Despite all the marvels of modern medicine, the human body still holds a lot of secrets. The brain, in particular, remains a mysterious network of chemical and electrical pathways that control everything from movement to memory to emotion.
But College of Charleston computer science professor Brent Munsell is one step closer to unraveling some of the brain’s biggest enigmas – mainly what causes certain neurological disorders (think autism, Alzheimer’s or Parkinson’s).
Munsell, along with researchers at the departments of Psychiatry and Radiology at the University of North Carolina Chapel Hill and the School of Software at Tsinghua University in Beijing, China, has developed a new method for analyzing neuroimaging data in an effort to better diagnose impaired brain function.
Many neurological disorders – or malfunctions of the brain – are still largely diagnoses of exclusion rather than ones based on detectable, scientific evidence. Often illnesses such as autism or Parkinson’s are diagnosed only after a doctor has ruled out other possible conditions. And that’s what Munsell and his research partners set out to change by developing a better computational technique that more comprehensively maps the different sections of the brain and how they’re connected.
Using existing data from a study of children and adolescents at the University of California, Los Angeles, the group of researchers used a new approach of combining functional and structural elements of the brain (the parts of the brain that control visual, motor skills, etc. and the wiring that connects each part of the brain) to identify abnormalities – which in this case indicated a high risk for autism.
The new approach yielded exceedingly promising results. Images using the new technique, Munsell says, yielded an 88 percent recognition rate for autism compared to the 60-70 percent available through current state-of-the-art technology.
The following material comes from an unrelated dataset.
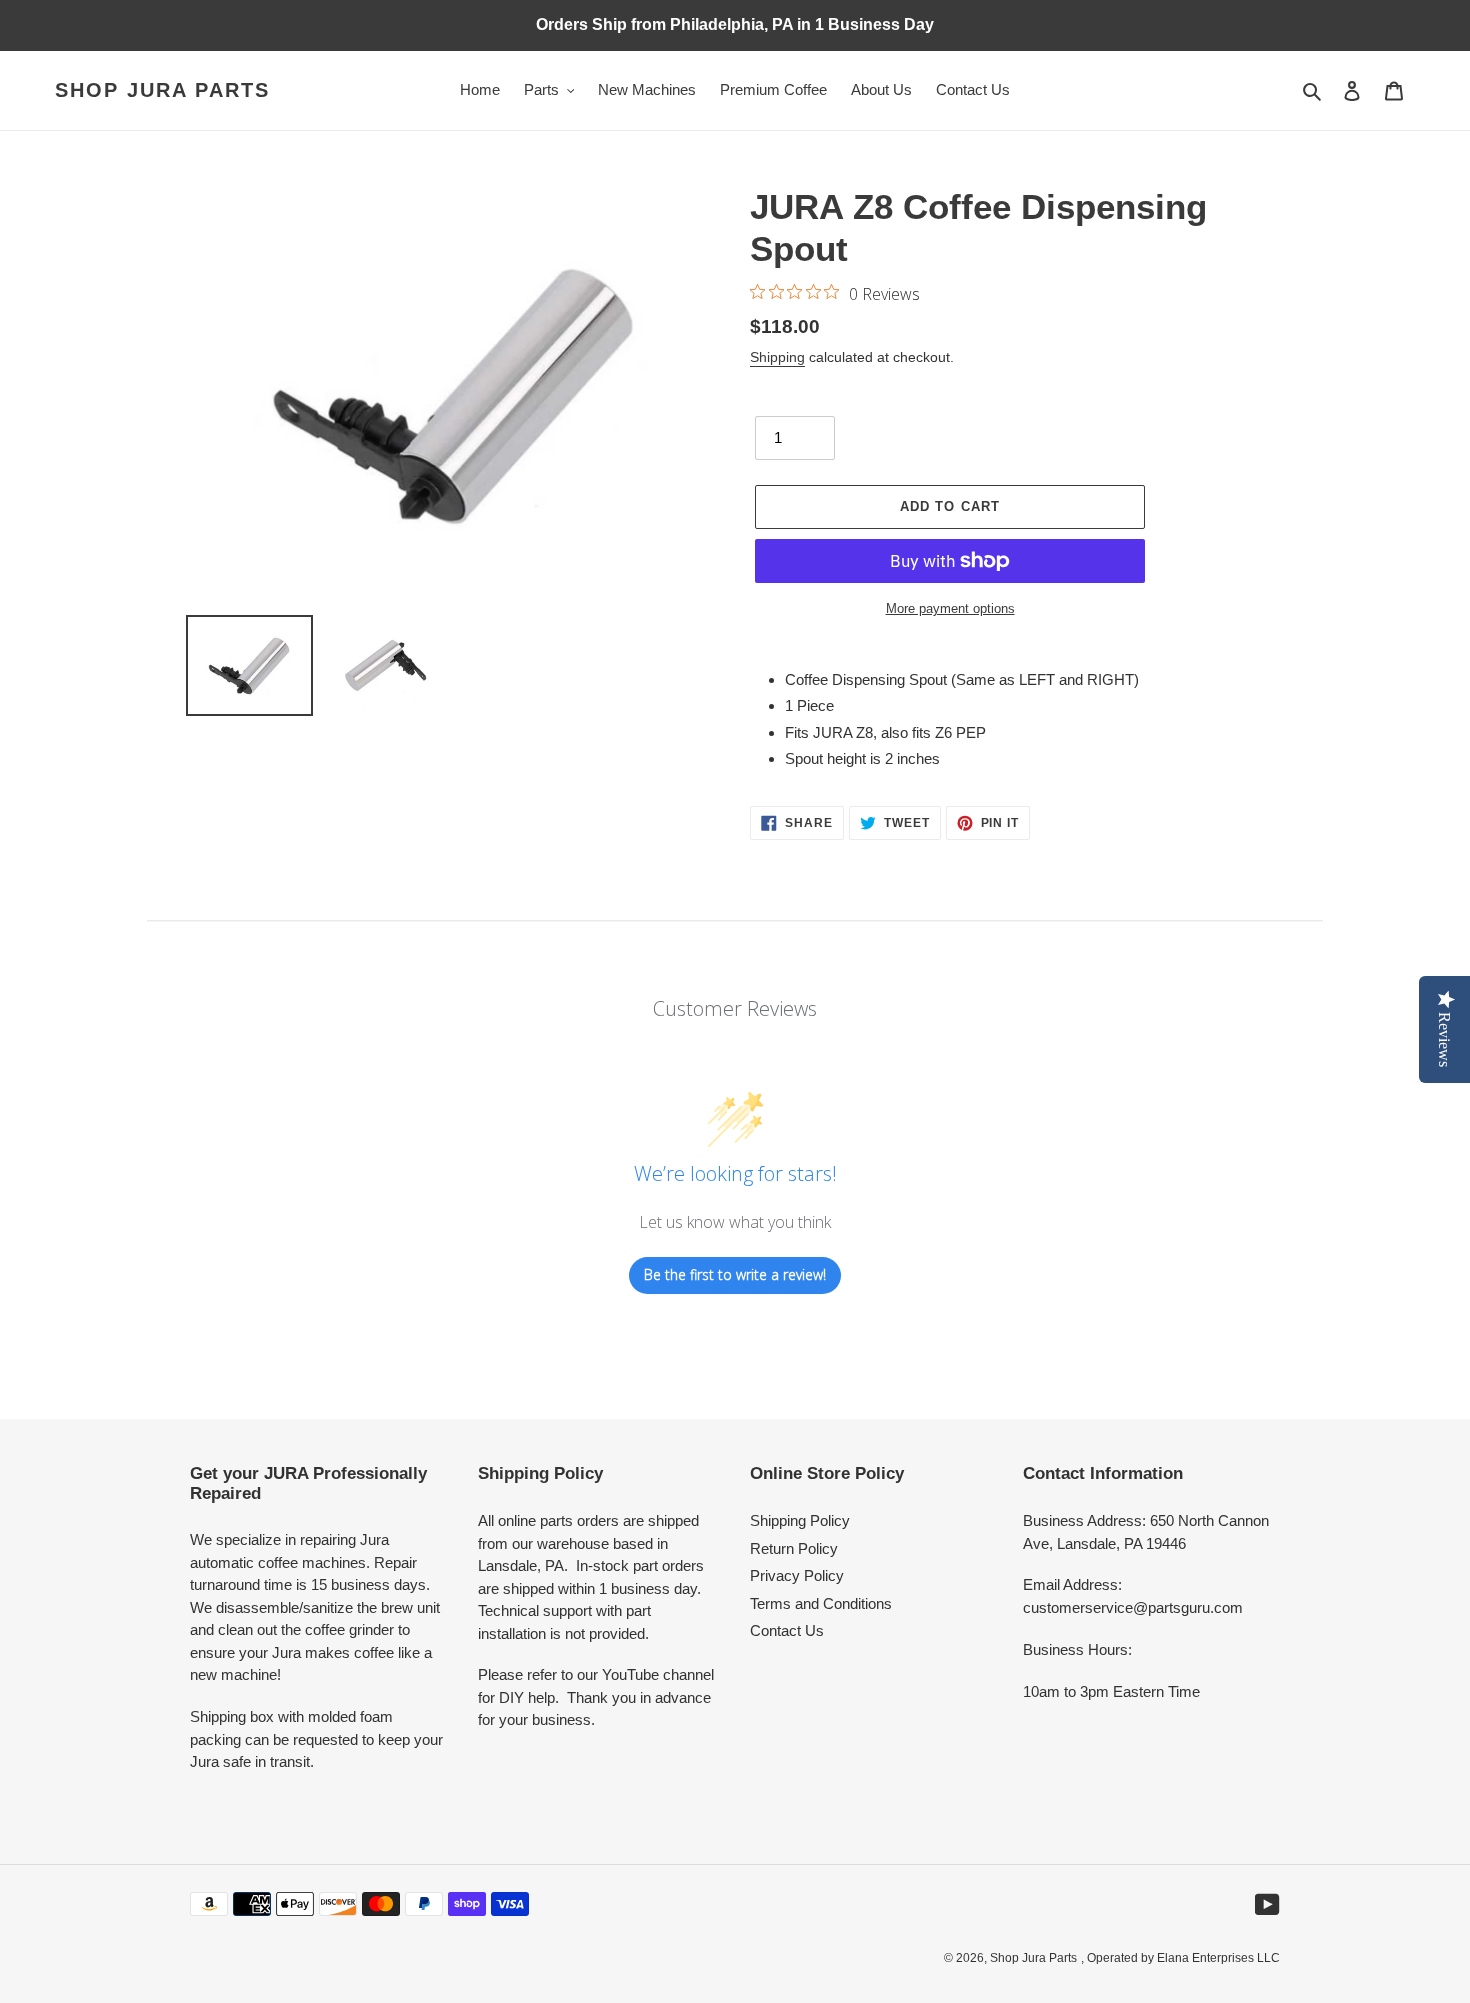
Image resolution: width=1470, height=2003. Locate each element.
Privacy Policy (797, 1575)
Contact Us (787, 1630)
“This is a really meaningful thing,” Munsell says of the results. “This approach to brain imaging gives us a look at how the brain is organized (functionally and structurally). Based on those relationships, we can determine if you have autism or not.”
Just how meaningful are these findings? Well to start with, the Medical Image Computing and Computer Assisted Intervention Society will publish the research in its medical publication. Munsell and his colleagues in North Carolina and China will also travel to Greece in October 2016 to present their findings at the society’s annual international conference.
Under the direction of Munsell, the Department of Computer Science at CofC has been leading a variety of research efforts in this field in its Machine Learning and Medical Image Analysis Lab, analyzing similar data from epilepsy, Alzheimer’s and traumatic brain injury studies.
This latest effort for evaluating autism patients, Munsell says, has the potential to reach well beyond just one condition. Medical professionals could also use it to more definitively diagnose other brain disorders such as Alzheimer’s disease and Parkinson’s disease.
“The ultimate goal is to improve health care in general,” Munsell says. “The more accurately a doctor can give a diagnosis, the better.”